Weekapaug fake fire district road blocks still unresolved.
By Rob Smith / ecoRI News staff
The matter had technically been before the Coastal Resources
Management Council, the state agency that oversees coastal access, since the
late 1970s. According to a report and recommendation authored by CRMC counsel
Anthony DeSisto, the agency’s right of way subcommittee held hearings in the
fall and winter of 1978 and early 1979.
“The town has made representations that it’s a public
street, it’s in the harbor management plan as a public right of way to the
shore,” DeSisto said. “You have your dedication and acceptance as subcommittee
members heard, the two elements indicating it’s a public right of way.”
During the hearings, the town and members of the public
indicated the access point was used as a public right of way (ROW) by local
residents, but the full council voted in 1980 to put its designation process on
hold to allow abutters opposing the designation process to provide evidence to
the contrary. That evidence never materialized, and the ROW issue lay dormant
until brought to CRMC’s attention by a town solicitor in Westerly in February.

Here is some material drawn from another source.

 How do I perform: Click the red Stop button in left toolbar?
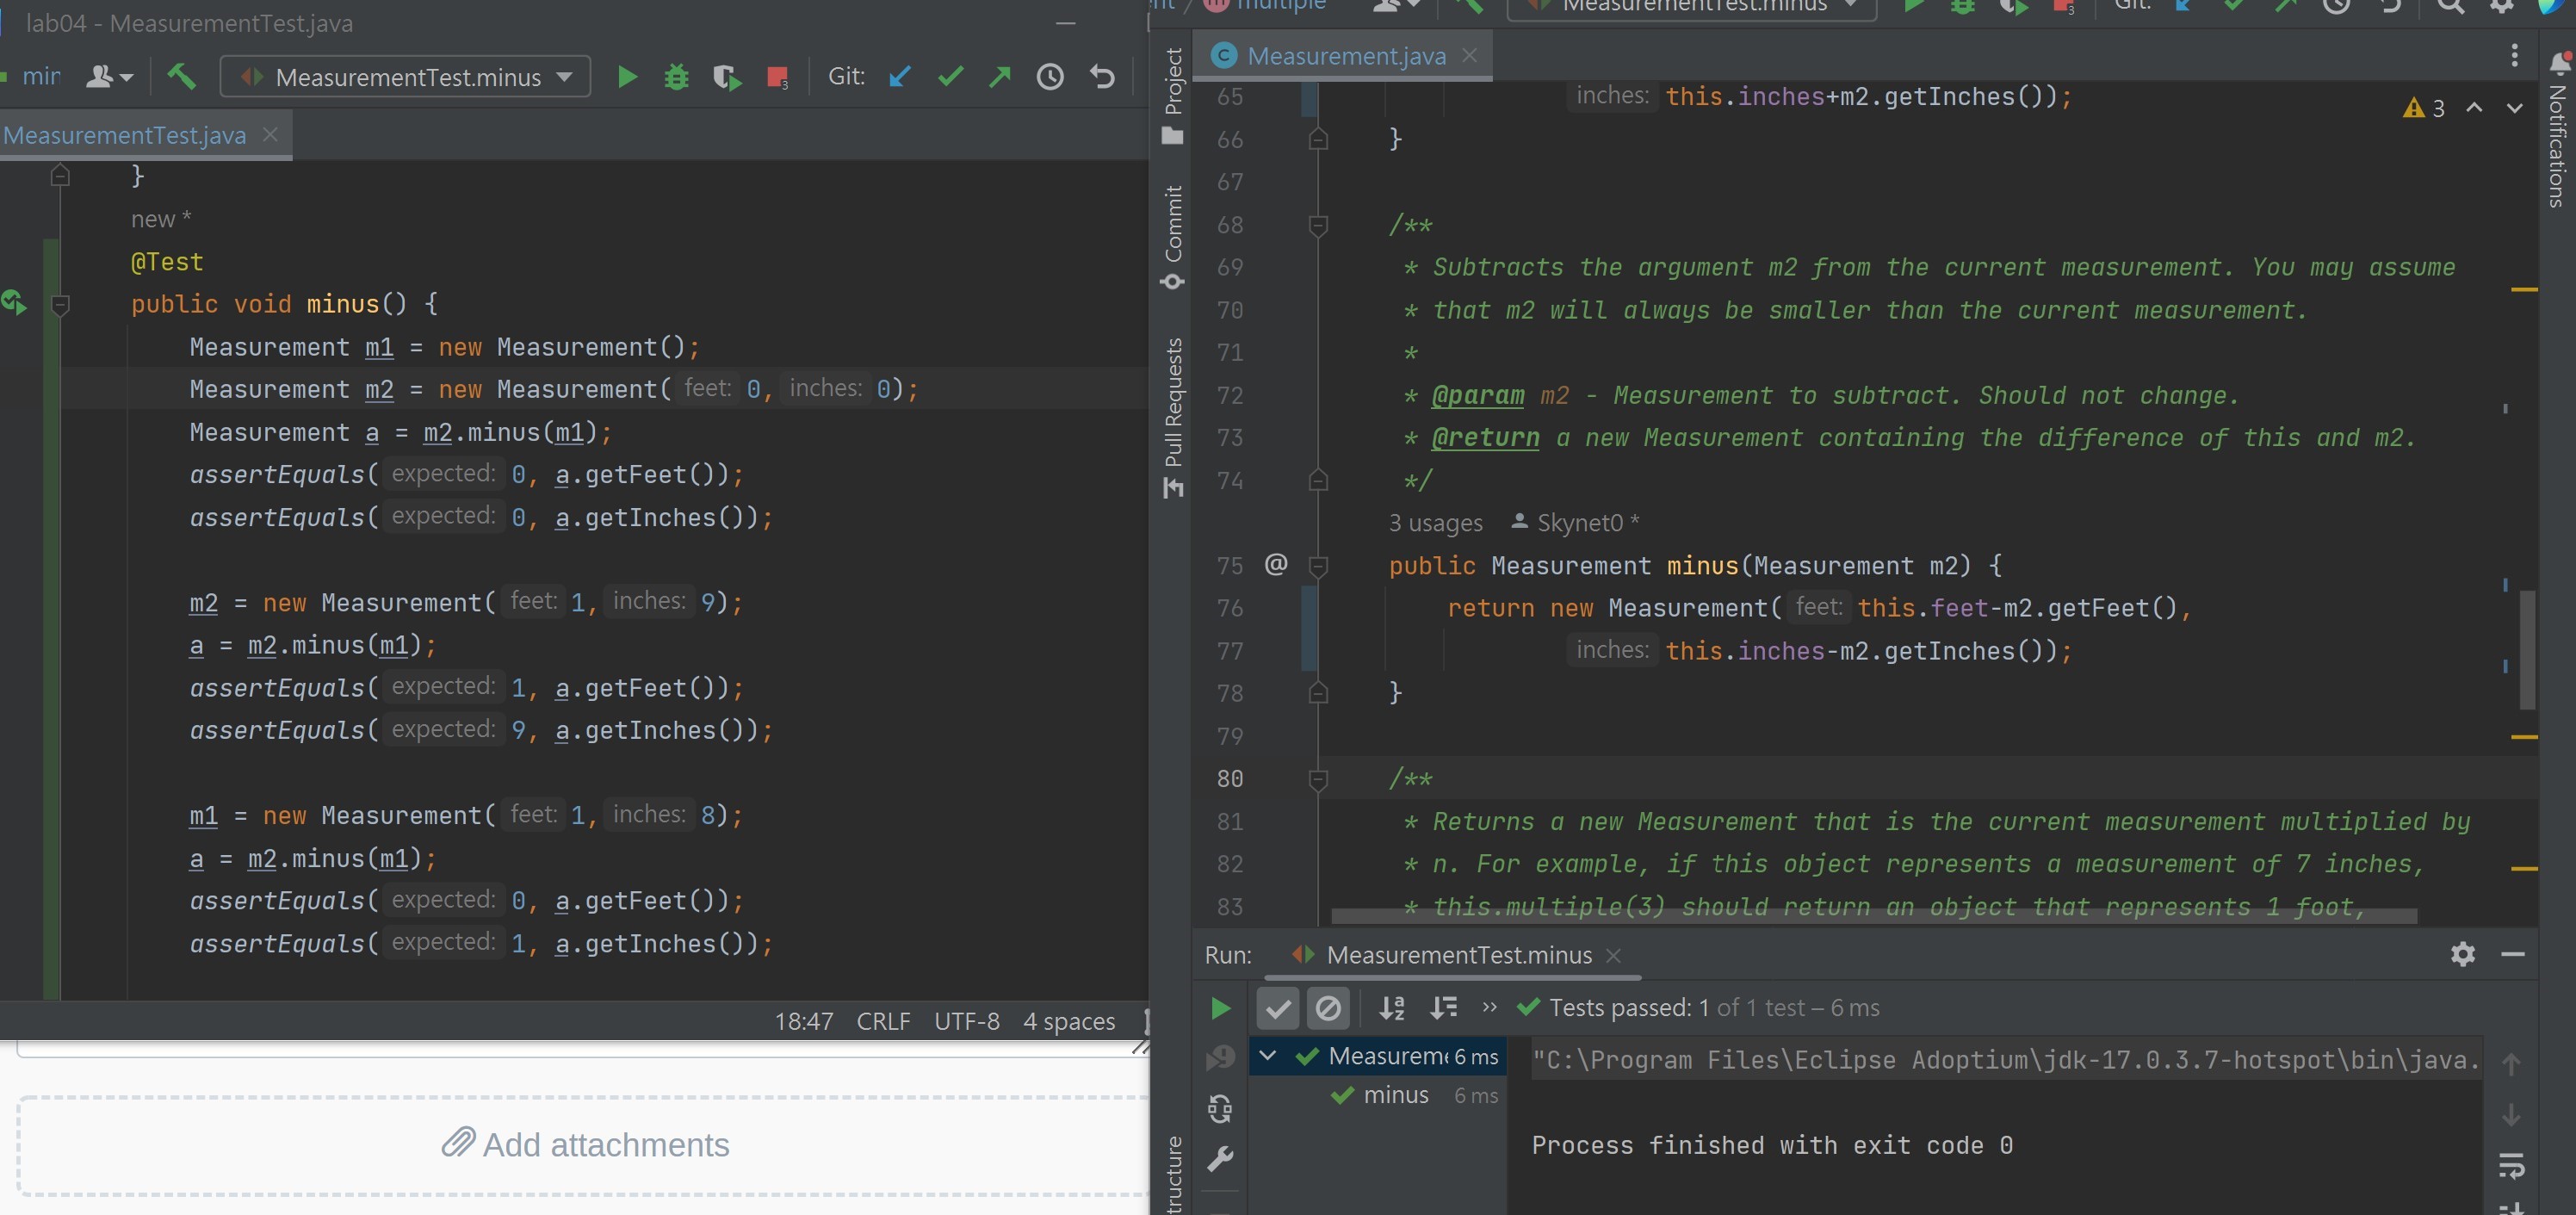click(x=776, y=77)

“I don’t really have anything to add,” Westerly solicitor William Conley said before the recent CRMC vote. “We agree with the history of the ROW, we agree with the papers, and we agree with the conclusion. I ask that you accept Mr. DeSisto’s recommendation.”
The decision means the Everett Avenue ROW will be endowed
with state protection, a significantly more powerful layer of defense against
obstructions and other blocks to coastal access as CRMC can take legal action
to keep a ROW open to the public.
That right of way, which is the only access onto Weekapaug
Beach for nearly a mile, is hotly contested between the town of Westerly,
shoreline access advocates, and the Weekapaug Fire District, which asserts the
Spring Avenue Extension has never been public and always been obstructed
because it’s on private property.
CRMC’s subcommittee held public comment hearings in
September, and held the first of likely many evidentiary hearings earlier in
November. The next subcommittee meeting on the Spring Avenue Extension is
scheduled for Jan. 6.
The coastal agency has an informal goal of designating one
ROW per mile of Rhode Island coastline. To date, the agency has reviewed 353
potential ROWs for state designation, and labeled 234 of them as state ROWs, a
far cry from the more than 400 the state would need to meet its public access
goal. Thirty-three sites have not come to a resolution, and 22 still remain
under review by CRMC.
Shoreline access remains a hot topic in Rhode Island. Since
the COVID-19 pandemic, there’s been a continual tug-of-war between members of
the public desirous of more public access to the shore and waterfront
homeowners, many of whom consider their beaches to be private.
A 2023 law passed in the wake of a legislative study commission codified new rates for lateral access — Rhode Islanders can walk up and down the shoreline within 10 feet of the lowest seaweed line without trespassing onto private property. The law made no changes to public access points, leaving CRMC to oversee those designations.